■ **Work task**: What you return must match the records word for word.

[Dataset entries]
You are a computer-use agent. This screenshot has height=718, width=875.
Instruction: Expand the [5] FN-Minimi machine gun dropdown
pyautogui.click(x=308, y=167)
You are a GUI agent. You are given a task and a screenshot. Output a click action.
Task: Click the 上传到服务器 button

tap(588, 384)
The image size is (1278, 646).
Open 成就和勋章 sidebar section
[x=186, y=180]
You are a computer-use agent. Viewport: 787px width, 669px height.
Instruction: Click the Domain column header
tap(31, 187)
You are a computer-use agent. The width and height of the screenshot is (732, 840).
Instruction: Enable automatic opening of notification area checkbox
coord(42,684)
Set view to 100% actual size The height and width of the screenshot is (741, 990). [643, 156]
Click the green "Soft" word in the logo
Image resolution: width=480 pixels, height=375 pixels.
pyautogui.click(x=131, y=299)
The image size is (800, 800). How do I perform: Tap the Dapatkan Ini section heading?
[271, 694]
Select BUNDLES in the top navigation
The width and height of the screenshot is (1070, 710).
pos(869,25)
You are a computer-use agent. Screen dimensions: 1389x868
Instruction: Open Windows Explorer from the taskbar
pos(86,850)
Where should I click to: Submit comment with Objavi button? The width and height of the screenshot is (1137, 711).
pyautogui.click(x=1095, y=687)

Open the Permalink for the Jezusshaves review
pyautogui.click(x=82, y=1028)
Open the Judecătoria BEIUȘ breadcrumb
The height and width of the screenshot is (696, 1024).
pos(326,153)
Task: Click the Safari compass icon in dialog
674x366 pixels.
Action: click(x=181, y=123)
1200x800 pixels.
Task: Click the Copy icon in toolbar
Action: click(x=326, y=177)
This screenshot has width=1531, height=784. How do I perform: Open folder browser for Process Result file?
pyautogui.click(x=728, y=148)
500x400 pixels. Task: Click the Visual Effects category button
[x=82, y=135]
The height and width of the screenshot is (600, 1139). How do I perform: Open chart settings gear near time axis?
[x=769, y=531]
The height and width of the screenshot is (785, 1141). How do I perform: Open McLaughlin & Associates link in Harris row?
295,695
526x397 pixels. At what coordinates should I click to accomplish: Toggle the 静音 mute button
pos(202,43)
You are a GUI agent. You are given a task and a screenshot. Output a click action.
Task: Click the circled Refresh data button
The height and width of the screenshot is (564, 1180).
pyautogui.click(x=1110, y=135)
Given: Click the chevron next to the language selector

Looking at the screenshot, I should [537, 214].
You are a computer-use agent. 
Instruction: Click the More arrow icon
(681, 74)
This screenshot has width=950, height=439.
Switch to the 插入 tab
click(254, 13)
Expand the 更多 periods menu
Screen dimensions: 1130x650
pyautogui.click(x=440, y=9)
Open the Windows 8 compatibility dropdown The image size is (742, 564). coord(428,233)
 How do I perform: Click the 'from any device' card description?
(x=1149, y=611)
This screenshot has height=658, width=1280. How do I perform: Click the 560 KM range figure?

■ **The answer**:
You are a computer-use agent. This screenshot has height=718, width=875.
Instruction: Expand the [5] FN-Minimi machine gun dropdown
pyautogui.click(x=308, y=167)
You are a GUI agent. You are given a task and a screenshot. Output a click action.
Task: Click the 上传到服务器 button

tap(588, 384)
The image size is (1278, 646).
Open 成就和勋章 sidebar section
[x=186, y=180]
You are a computer-use agent. Viewport: 787px width, 669px height.
Instruction: Click the Domain column header
tap(31, 187)
You are a computer-use agent. The width and height of the screenshot is (732, 840).
Instruction: Enable automatic opening of notification area checkbox
coord(42,684)
Set view to 100% actual size The height and width of the screenshot is (741, 990). [643, 156]
Click the green "Soft" word in the logo
Image resolution: width=480 pixels, height=375 pixels.
pyautogui.click(x=131, y=299)
The image size is (800, 800). How do I perform: Tap the Dapatkan Ini section heading?
[271, 694]
Select BUNDLES in the top navigation
The width and height of the screenshot is (1070, 710).
pos(869,25)
You are a computer-use agent. Screen dimensions: 1389x868
Instruction: Open Windows Explorer from the taskbar
pos(86,850)
Where should I click to: Submit comment with Objavi button? The width and height of the screenshot is (1137, 711).
pyautogui.click(x=1095, y=687)

Open the Permalink for the Jezusshaves review
pyautogui.click(x=82, y=1028)
Open the Judecătoria BEIUȘ breadcrumb
The height and width of the screenshot is (696, 1024).
pos(326,153)
Task: Click the Safari compass icon in dialog
674x366 pixels.
Action: click(x=181, y=123)
1200x800 pixels.
Task: Click the Copy icon in toolbar
Action: click(x=326, y=177)
This screenshot has width=1531, height=784. How do I perform: Open folder browser for Process Result file?
pyautogui.click(x=728, y=148)
500x400 pixels. Task: Click the Visual Effects category button
[x=82, y=135]
The height and width of the screenshot is (600, 1139). How do I perform: Open chart settings gear near time axis?
[x=769, y=531]
The height and width of the screenshot is (785, 1141). How do I perform: Open McLaughlin & Associates link in Harris row?
295,695
526x397 pixels. At what coordinates should I click to accomplish: Toggle the 静音 mute button
pos(202,43)
You are a GUI agent. You are given a task and a screenshot. Output a click action.
Task: Click the circled Refresh data button
The height and width of the screenshot is (564, 1180).
pyautogui.click(x=1110, y=135)
Given: Click the chevron next to the language selector

Looking at the screenshot, I should [537, 214].
You are a computer-use agent. 
Instruction: Click the More arrow icon
(681, 74)
This screenshot has width=950, height=439.
Switch to the 插入 tab
click(254, 13)
Expand the 更多 periods menu
Screen dimensions: 1130x650
pyautogui.click(x=440, y=9)
Open the Windows 8 compatibility dropdown The image size is (742, 564). coord(428,233)
 How do I perform: Click the 'from any device' card description?
(x=1149, y=611)
This screenshot has height=658, width=1280. How do I perform: Click the 560 KM range figure?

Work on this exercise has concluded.